- **Trecho selecionado**:
• • •
O que não significa que não devamos esticar
as mãos além do alcance dos braços para aliviar o sofrimento humano. A Campanha
da Fraternidade deste ano nos alerta para essa urgência. É uma urgência que os
doentes não sejam abandonados nas filas do serviço público de saúde. Trabalhar
no empenho por políticas públicas no campo da saúde, também, é reconhecer o
Mistério de Cristo escondido, lá, onde Ele esteve doente e foi visitado (Mt
25,36).
No entanto, com um olho vemos o que precisa
ser visto, com o outro alcançamos o que se esconde de nós. E o que se esconde
de nós? O Mistério de Cristo.
• • •
- **Material**:
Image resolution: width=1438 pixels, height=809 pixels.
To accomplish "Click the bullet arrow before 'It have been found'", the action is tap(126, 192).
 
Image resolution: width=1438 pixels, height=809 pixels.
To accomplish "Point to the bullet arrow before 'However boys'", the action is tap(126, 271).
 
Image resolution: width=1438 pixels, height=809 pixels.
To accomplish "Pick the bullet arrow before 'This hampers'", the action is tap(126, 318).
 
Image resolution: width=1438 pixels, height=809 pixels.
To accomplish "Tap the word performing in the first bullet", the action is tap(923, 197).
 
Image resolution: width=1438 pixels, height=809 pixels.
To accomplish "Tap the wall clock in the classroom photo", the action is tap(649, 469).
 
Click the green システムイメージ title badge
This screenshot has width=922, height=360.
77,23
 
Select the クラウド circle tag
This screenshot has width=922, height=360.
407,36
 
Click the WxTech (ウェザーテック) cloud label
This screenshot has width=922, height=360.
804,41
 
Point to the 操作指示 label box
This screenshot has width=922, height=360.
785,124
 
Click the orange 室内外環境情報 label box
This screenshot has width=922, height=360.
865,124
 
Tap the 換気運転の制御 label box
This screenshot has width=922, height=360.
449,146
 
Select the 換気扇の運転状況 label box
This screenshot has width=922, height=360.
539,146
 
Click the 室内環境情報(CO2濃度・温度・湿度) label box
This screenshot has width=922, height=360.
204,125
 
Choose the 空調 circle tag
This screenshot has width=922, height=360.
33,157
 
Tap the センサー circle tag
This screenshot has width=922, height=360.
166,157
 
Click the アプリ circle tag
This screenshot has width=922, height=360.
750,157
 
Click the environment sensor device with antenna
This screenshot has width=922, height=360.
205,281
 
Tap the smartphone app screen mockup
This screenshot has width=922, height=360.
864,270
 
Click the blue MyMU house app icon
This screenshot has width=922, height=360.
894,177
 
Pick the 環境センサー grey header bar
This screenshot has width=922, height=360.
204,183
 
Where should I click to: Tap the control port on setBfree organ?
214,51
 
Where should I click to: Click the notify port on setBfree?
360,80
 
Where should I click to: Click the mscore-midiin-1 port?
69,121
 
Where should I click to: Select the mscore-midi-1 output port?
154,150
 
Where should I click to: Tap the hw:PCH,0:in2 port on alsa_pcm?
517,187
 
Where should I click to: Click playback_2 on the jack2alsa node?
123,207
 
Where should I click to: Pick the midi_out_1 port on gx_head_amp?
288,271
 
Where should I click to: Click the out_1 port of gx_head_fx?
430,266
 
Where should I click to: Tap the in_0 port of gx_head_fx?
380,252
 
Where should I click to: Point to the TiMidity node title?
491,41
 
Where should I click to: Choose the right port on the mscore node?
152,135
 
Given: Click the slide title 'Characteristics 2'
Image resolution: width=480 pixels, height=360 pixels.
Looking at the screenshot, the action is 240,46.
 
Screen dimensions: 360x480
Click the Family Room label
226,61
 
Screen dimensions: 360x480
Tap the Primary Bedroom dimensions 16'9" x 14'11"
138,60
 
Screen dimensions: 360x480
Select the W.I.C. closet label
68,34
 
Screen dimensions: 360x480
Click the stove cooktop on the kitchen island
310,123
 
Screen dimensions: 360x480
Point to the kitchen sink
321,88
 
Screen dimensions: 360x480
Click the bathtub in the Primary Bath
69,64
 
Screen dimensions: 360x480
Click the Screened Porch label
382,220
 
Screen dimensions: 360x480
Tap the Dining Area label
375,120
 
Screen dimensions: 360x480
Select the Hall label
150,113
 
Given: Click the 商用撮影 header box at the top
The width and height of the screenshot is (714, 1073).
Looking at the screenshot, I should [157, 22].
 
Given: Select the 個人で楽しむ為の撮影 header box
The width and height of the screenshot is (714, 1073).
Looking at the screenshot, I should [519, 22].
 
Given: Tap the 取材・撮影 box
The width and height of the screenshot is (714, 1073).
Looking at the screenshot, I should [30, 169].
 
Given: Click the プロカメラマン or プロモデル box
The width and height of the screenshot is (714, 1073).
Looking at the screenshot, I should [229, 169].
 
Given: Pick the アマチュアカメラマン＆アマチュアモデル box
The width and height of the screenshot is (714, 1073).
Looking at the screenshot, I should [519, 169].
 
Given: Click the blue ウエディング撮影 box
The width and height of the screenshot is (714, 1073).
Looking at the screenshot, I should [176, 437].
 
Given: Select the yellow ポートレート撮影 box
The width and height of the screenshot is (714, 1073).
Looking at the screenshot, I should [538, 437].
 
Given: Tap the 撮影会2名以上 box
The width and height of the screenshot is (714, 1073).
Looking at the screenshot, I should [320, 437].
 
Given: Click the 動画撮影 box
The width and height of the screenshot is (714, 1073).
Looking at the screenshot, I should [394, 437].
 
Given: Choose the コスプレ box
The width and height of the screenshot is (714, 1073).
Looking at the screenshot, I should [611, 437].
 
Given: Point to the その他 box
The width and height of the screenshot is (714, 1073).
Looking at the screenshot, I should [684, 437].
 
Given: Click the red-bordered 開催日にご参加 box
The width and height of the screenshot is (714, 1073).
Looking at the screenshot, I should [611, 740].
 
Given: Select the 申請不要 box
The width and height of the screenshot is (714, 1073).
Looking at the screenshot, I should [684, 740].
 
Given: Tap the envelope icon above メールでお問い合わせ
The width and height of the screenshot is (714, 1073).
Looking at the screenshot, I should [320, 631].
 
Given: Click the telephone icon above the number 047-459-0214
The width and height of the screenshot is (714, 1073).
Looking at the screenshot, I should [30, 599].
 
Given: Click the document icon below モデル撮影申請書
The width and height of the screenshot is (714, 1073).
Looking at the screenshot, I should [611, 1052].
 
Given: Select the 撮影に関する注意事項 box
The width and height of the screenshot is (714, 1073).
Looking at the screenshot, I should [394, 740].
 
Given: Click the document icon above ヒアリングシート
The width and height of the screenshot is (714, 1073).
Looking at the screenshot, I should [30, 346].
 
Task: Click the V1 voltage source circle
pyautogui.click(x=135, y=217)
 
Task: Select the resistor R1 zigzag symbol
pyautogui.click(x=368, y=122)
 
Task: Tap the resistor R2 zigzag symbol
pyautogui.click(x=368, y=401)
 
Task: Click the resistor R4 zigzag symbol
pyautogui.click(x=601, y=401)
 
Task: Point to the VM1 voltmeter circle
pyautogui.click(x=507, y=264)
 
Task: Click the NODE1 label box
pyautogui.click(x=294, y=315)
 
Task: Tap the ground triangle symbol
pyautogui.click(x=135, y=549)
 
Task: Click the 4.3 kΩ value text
• • •
- **A fazer**:
Reproduza integralmente o trecho sobre a Campanha da Fraternidade, sem alterar nenhuma palavra. Baseie-se apenas no trecho, sem recorrer à listagem.

- **Solução da tarefa**:
O que não significa que não devamos esticar
as mãos além do alcance dos braços para aliviar o sofrimento humano. A Campanha
da Fraternidade deste ano nos alerta para essa urgência. É uma urgência que os
doentes não sejam abandonados nas filas do serviço público de saúde. Trabalhar
no empenho por políticas públicas no campo da saúde, também, é reconhecer o
Mistério de Cristo escondido, lá, onde Ele esteve doente e foi visitado (Mt
25,36).
No entanto, com um olho vemos o que precisa
ser visto, com o outro alcançamos o que se esconde de nós. E o que se esconde
de nós? O Mistério de Cristo.